WHAT THE TASK REQUIRES:
Return all the lines below in which the string "agent" appears.

AVAILABLE DATA:

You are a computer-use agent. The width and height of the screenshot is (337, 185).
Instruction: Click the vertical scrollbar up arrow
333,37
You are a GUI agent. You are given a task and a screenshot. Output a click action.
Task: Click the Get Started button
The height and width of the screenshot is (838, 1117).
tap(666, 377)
...
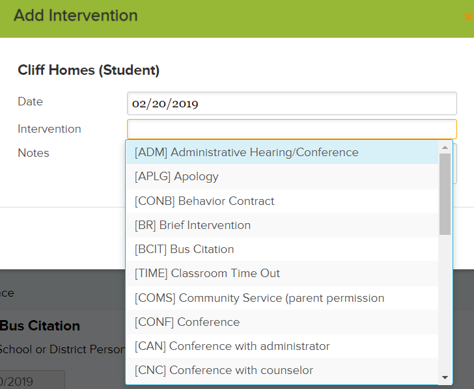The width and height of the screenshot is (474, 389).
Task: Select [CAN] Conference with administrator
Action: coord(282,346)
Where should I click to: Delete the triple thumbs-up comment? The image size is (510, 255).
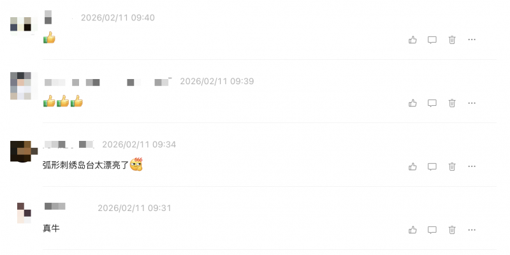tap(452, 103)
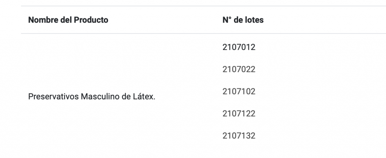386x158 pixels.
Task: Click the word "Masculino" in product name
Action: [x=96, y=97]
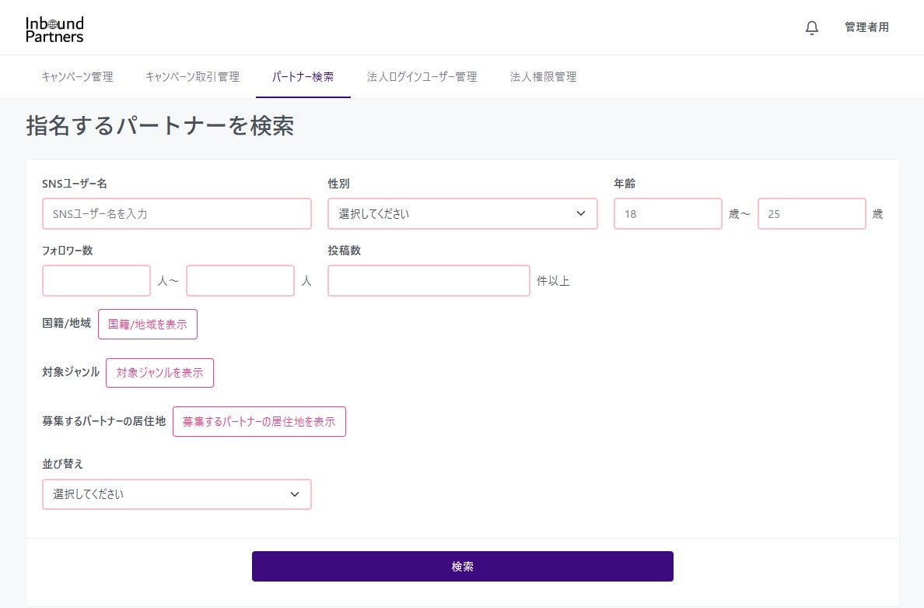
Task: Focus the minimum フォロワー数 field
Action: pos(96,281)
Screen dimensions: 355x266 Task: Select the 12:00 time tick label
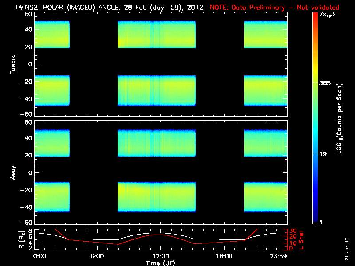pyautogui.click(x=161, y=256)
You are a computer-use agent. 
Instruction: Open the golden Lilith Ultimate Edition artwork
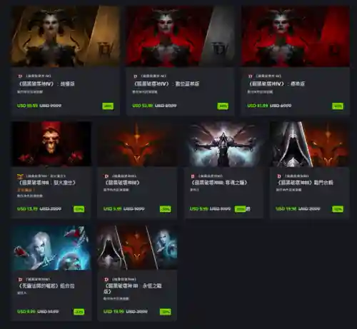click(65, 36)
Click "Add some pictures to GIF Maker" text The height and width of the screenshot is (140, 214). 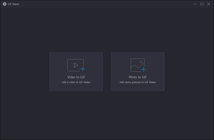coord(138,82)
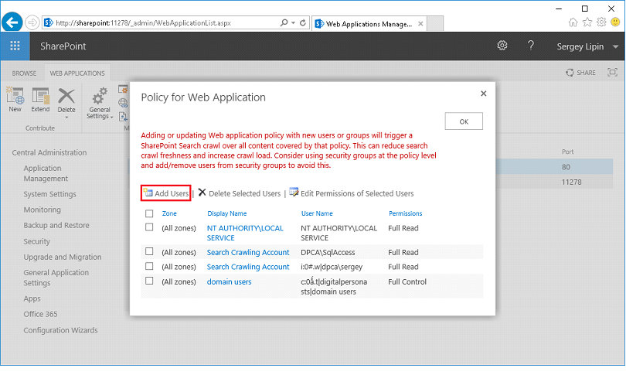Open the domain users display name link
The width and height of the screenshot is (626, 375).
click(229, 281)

PROBLEM SOLUTION:
You are a computer-use agent. The width and height of the screenshot is (337, 185).
You are a GUI agent. You are given a task and a screenshot. Output a click action.
You are a computer-use agent. 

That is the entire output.